(Task description)
Report all lines in the records that hold the string "agent".

[Stored entries]
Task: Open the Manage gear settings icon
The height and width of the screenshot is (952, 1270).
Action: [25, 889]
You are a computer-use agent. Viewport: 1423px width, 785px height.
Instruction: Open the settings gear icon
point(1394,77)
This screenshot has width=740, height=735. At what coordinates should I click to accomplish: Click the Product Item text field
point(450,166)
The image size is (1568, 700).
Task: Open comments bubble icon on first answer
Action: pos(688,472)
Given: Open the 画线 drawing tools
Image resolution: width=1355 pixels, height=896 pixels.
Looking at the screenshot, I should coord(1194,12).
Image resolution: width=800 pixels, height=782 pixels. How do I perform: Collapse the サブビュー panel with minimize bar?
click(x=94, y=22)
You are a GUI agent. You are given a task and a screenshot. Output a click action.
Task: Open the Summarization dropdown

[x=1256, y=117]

(Result for this exercise)
You are a computer-use agent. Viewport: 1423px width, 785px height.
You are a GUI agent. You are given a task and a screenshot. Output a click action.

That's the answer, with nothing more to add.